Il bleggiano professor Paolo Rocca, dall'Università di Trento alla cattedra in Cina

di Denise Rocca

Paolo Rocca, 39 anni, professore associato del Dipartimento di Ingegneria e Scienze dell’Informazione dell’università di Trento, dove coordina il team di ricerca Eledia, ha conquistato la Cina. O almeno, la stima del mondo scientifico che gli ha affidato una cattedra, per tre anni, alla prestigiosa università di Xidian, nella Cina centrale. Città nota al grande pubblico per ospitare quella meraviglia che è l’esercito di terracotta, dal punto di vista universitario si inserisce nelle top 20 del mondo. I rapporti fra la Cina e i ricercatori dell’Università di Trento sono costanti da almeno un decennio, con diverse università e l’impegno del professore Rocca è un ulteriore attestato di stima. Il gruppo Eledia collabora, per esempio con l’ateneo cinese nel progetto del più grande radiotelescopio al mondo, struttura avveniristica composta da 4.450 pannelli regolabili, con 500 metri di diametro, realizzato per studiare onde gravitazionali e fenomeni sismici.

Professor Rocca, cosa farà in Cina?
«Mi occuperò di design di sistemi radianti, ovvero antenne, e può essere che sviluppi progetti sfruttando la tecnologia del radiotelescopio che hanno a Xidian per esempio progettando sistemi di antenna per i CubeSat, questi satelliti di piccole dimensioni che fra le altre cose vengono usati per fornire connessioni internet».

Come ha accolto la notizia della cattedra?
«È una bella soddisfazione che un’università di quel livello, in questo settore parliamo della quindicesima al mondo nei ranking internazionali, mi abbia offerto una cattedra. Quando si arriva a Xidian si coglie subito la forza che hanno alle spalle e gli investimenti che sono in grado di fare in ricerca. Sono davvero grato di poter collaborare con loro».

Come si costruisce una carriera come la sua?
«Grazie anche ai colleghi. Perché è un team di ricerca, quello di Eledia, che ha nella collaborazione il suo punto di forza: ognuno mette da parte una parte della propria ambizione individuale per riuscire tutti assieme a fare i ricercatori, che non è un lavoro facile».
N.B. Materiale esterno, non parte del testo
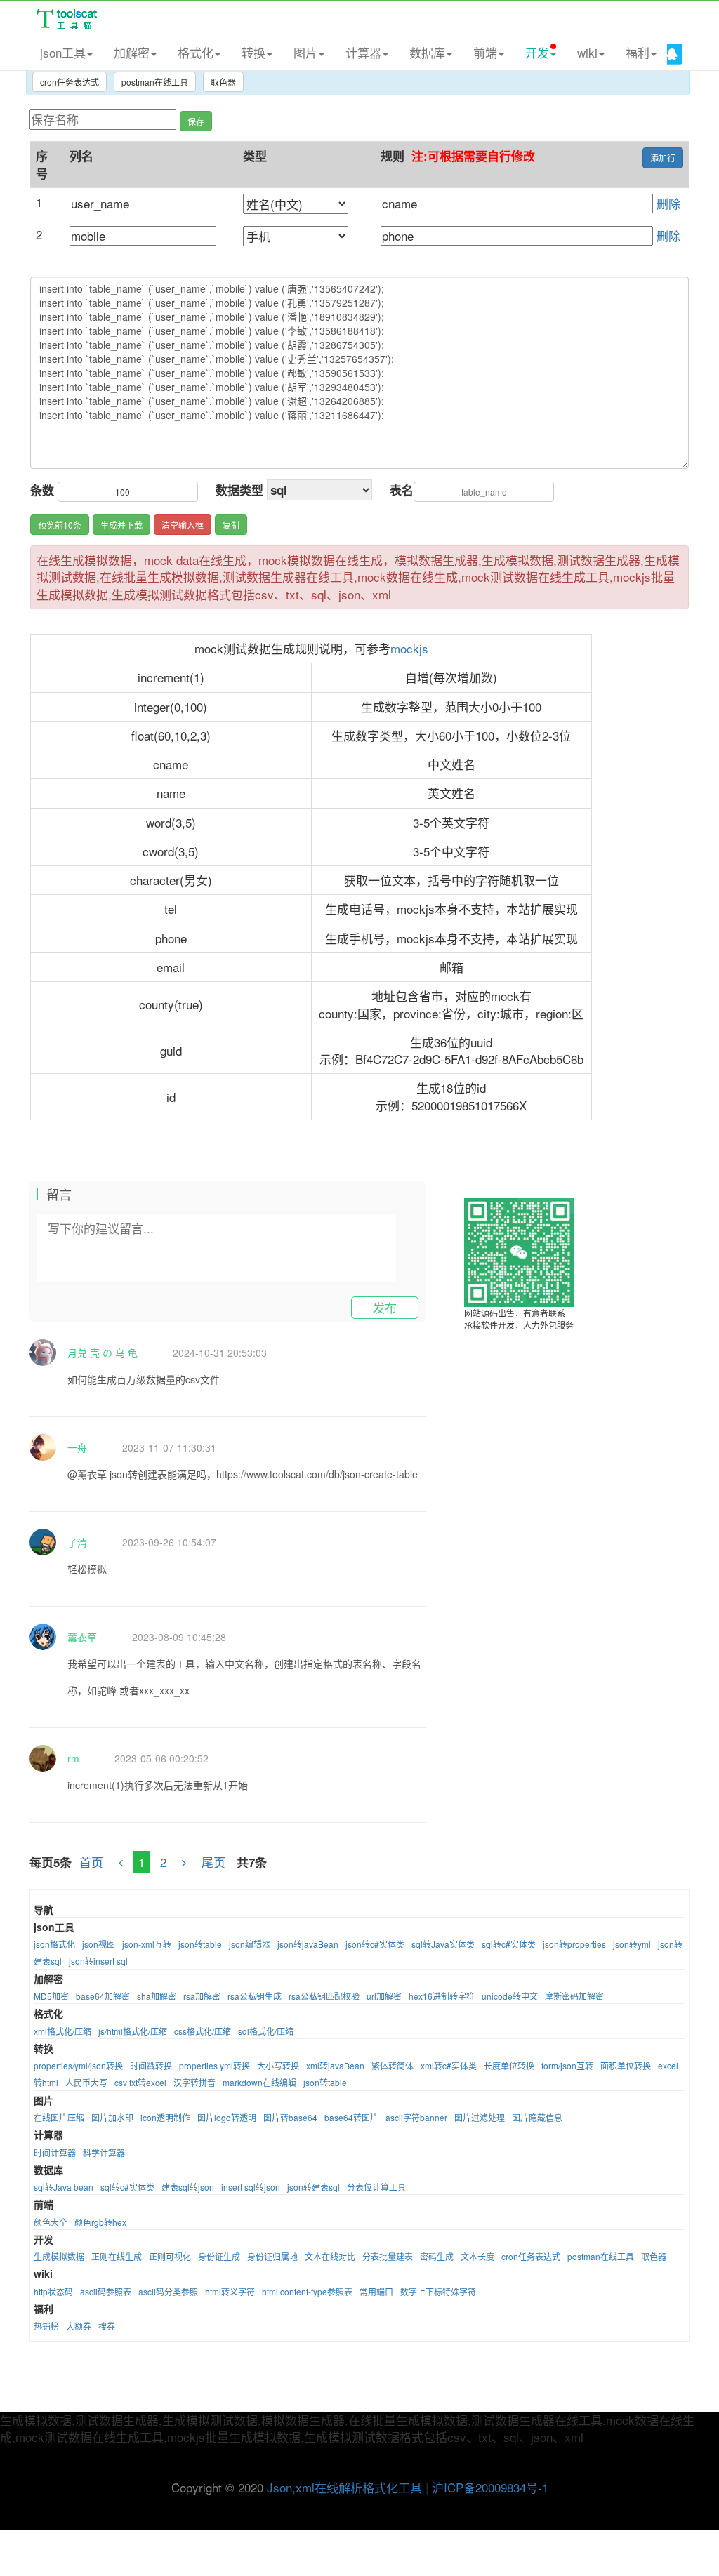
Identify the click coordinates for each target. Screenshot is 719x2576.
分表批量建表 (387, 2256)
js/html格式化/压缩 (132, 2031)
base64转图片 (351, 2117)
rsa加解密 (201, 1996)
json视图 (98, 1944)
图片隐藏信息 (537, 2117)
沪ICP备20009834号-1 (490, 2487)
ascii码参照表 (105, 2291)
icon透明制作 (165, 2117)
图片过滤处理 (479, 2117)
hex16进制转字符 (442, 1996)
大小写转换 (278, 2065)
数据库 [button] (427, 52)
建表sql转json (187, 2187)
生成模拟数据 (59, 2256)
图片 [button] (305, 52)
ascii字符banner (416, 2117)
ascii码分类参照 (168, 2291)
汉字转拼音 (194, 2082)
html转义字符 (230, 2291)
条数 (42, 490)
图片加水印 (112, 2117)
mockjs (409, 648)
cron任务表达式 (69, 82)
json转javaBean (307, 1944)
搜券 (106, 2326)
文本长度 (477, 2256)
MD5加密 (51, 1996)
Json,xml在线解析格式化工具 (344, 2487)
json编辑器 (249, 1944)
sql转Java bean (63, 2187)
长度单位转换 (509, 2065)
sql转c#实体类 (509, 1944)
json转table (200, 1944)
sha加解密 (156, 1996)
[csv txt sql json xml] (319, 489)
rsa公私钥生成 (254, 1996)
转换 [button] (253, 52)
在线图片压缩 (59, 2117)
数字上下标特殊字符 (438, 2291)
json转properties (574, 1944)
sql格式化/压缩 (265, 2031)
Ci sono dei consigli che si sente di dare a qualche giovane che sogna di fare il ricercatore?
«Direi essere curiosi e avere voglia di fare. Non è solo studio, bisogna trovare la strada giusta, avere anche un po’ di fortuna. Se il tipo di studio non garba, però, sarà molto difficile andare avanti: ci vuole della voglia di innovare, proporre e pensare a qualcosa di nuovo. Quella curiosità che ti spinge ad approfondire e ad amare le sfide: al nostro team sono state presentate delle problematiche da risolvere da grandi aziende che ci hanno permesso di trovare ambiti di ricerca interessanti per noi, nel campo dell’ingegneria la ricerca applicata è molto bella. E al contempo ci hanno consentito di avere borse di studio per dottorandi e post doc che permettono di progredire».
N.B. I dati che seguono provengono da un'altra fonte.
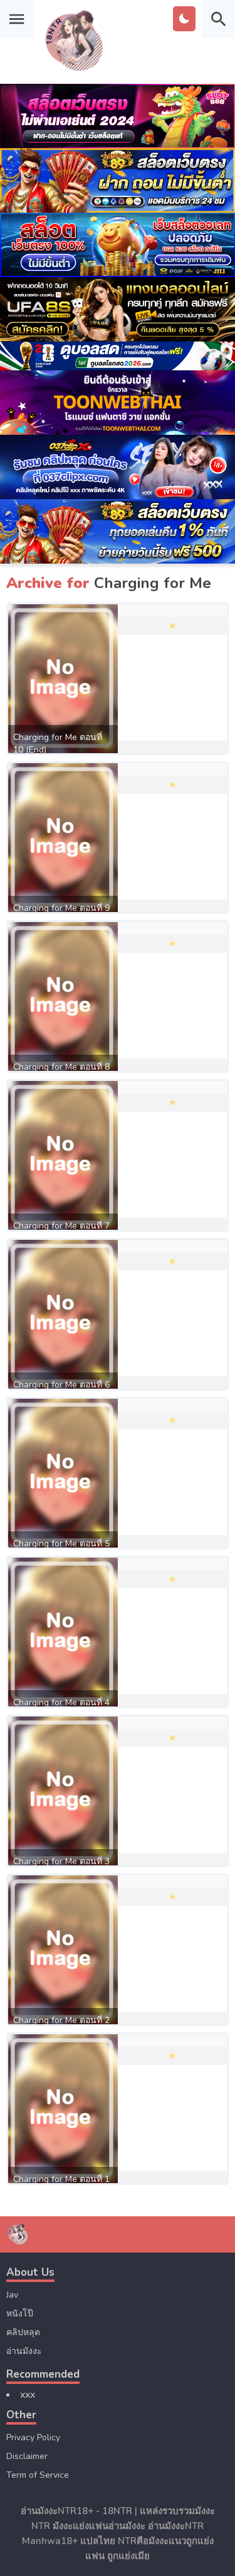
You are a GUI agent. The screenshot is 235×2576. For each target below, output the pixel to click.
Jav (12, 2295)
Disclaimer (27, 2456)
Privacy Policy (33, 2437)
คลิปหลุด (23, 2332)
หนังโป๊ (19, 2314)
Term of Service (37, 2475)
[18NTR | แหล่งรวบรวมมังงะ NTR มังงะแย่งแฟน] (75, 71)
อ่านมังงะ (24, 2351)
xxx (27, 2394)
Quali sono le ultime frontiere del suo campo di indagine?
«Lo sviluppo sostenibile, sicuramente. Lo vediamo nella collaborazione con aziende grosse come Huawei. Se si muovono i giganti è un segnale che si vuole, ma anche si deve, procedere in quella direzione. Le richieste che riceviamo a livello di call europee e dalle aziende stesse ci dicono che l’attenzione è sul risparmio delle risorse. È sempre sviluppo, ma con l’imperativo di usare e sfruttare meno. Anche in Cina l’attenzione è salita, parlando con tanti colleghi ricercatori cinesi si nota una mentalità che avanza s questi temi, si sono resi conto del problema dell’inquinamento nelle grandi città e si affronta».

Che Cina è quella che ha conosciuto nelle sue collaborazioni?
«È un Paese “affamato”, più aperto ai ricercatori stranieri rispetto agli Stati Uniti, infatti i rapporti con loro sono più estesi. I cinesi stanno correndo in molti settori, decisamente ne campo dell’ingegneria».

Si trasferirà in Cina?
«Andrò là per dei periodi più lunghi rispetto ad ora, ma la mia cattedra rimane a Trento e le mie radici sono ben salde a Larido».